Brieven aan de uitgever van het tijdschrift Nederland 1873-1886
(1965)–Jan ten Brink, Cd. Busken Huet– Auteursrechtelijk beschermd
[pagina 143]
| |
138Parijs, 3 Mei 1879 WelEdele Heer, Hierbij in dank de korrektie van blad 1 terug. De letter vind ik mooi. Gelief den zetter aan te bevelen, zich wat de spelling betreft, te houden aan het handschrift. Dat spaart tijd en korrektie uit. Mijne kopij telt tweehonderd bladzijden, en ik ben nog niet gereed met het laatste hoofdstuk. Het boek zal minstens tot vierentwintig vel uitloopen. Ik zend U alvast bladz. 21 tot 62, met beleefd verzoek, mij per briefkaart de goede ontvangst te willen melden, telkens als een gedeelte U geworden is. Eene schriftelijke verklaring van afstand van kopijregt is tot Uwe dienst. Zoo U waarde hecht aan een formulier van Uwe eigen keus, gelief mij daarvan te onderrigten.
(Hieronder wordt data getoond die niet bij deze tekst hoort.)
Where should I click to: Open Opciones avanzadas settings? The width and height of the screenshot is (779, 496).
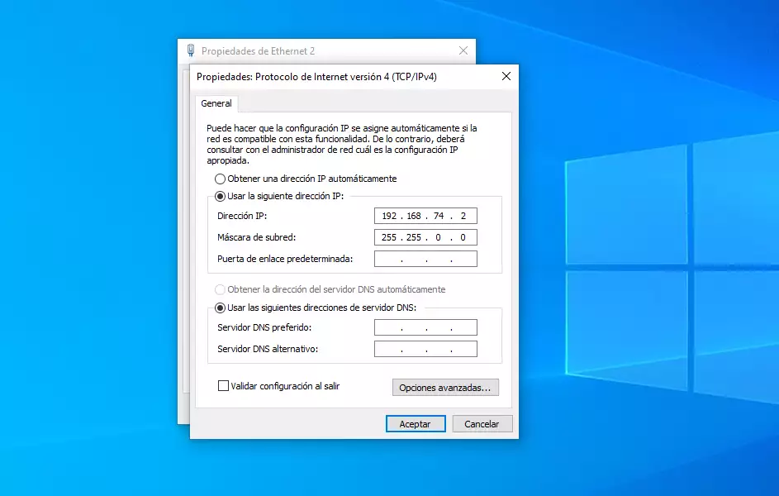pyautogui.click(x=444, y=387)
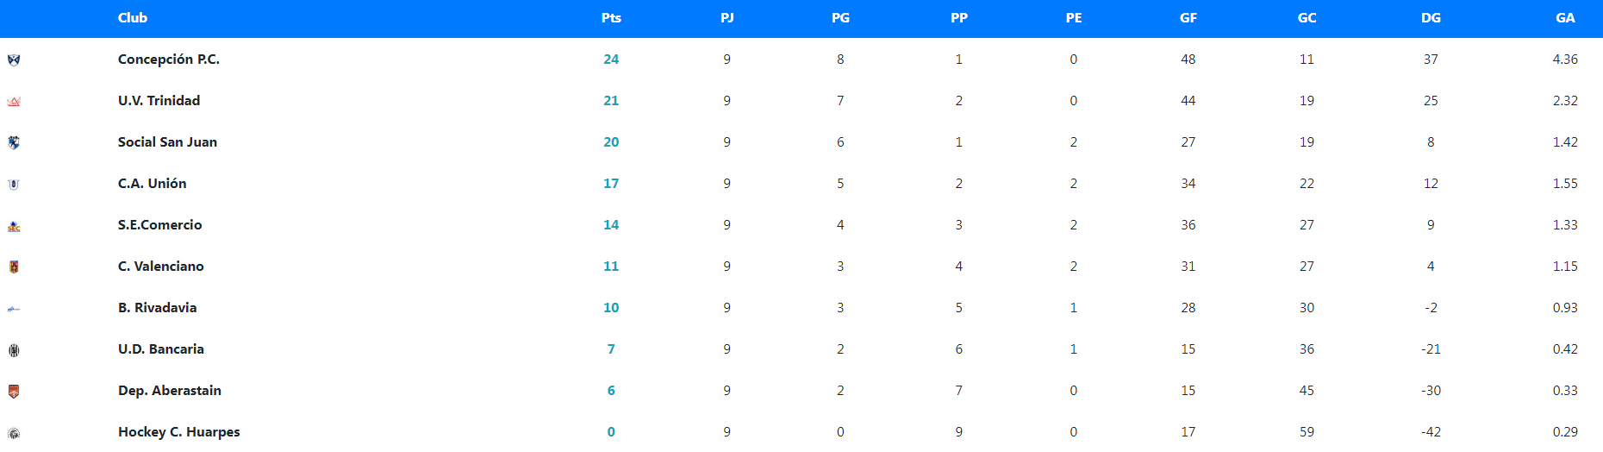Select the DG column header
The width and height of the screenshot is (1603, 452).
pos(1431,18)
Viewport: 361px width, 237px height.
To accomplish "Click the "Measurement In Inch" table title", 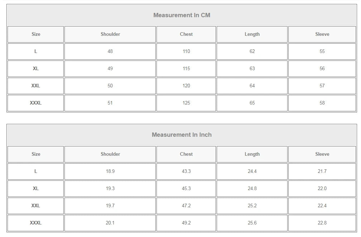I will pyautogui.click(x=182, y=135).
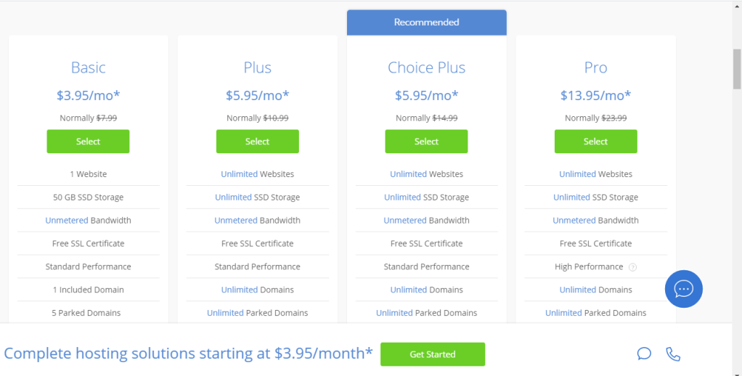Open Unlimited Websites link in Plus plan
Image resolution: width=742 pixels, height=376 pixels.
click(x=240, y=174)
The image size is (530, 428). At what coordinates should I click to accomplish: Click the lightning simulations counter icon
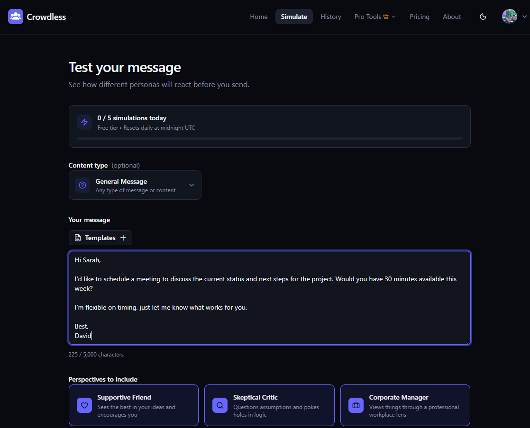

Ook, of U verlangt dat de verklaring geschreven zij op zegel. Hoe sneller de proeven elkander opvolgen, hoe aangenamer het mij zijn zal. Zonder tegenverzoek Uwerzijds, zal ik ze naar Amsterdam zenden; niet naar Bussum. Eene korte voorrede, tot aanwijzing van een paar bronnen, zal onvermijdelijk wezen. Echter zal ik mij tot het strikt noodige bepalen, en elk vertoon van geleerdheid mijden. Indien Uw plan is, wat het formaat betreft, U te houden aan dat van ‘Majoor Frans’, groote uitgaaf, dan zal het boek eene goede vertooning maken. De inhoud zal ten minste één verdienste hebben, voor ons publiek nieuw te zijn. Het is verwonderlijk, hoe arm onze litteratuur is aan werken over de kunst in een zoo nabij gelegen land als Belgie. De oude Van Mander is de éénige Hollandsche bron, die mij wezenlijk van nut geweest is.Ga naar voetnoot227 Met beleefde groeten, hoogachtend Uw Dw. Dr.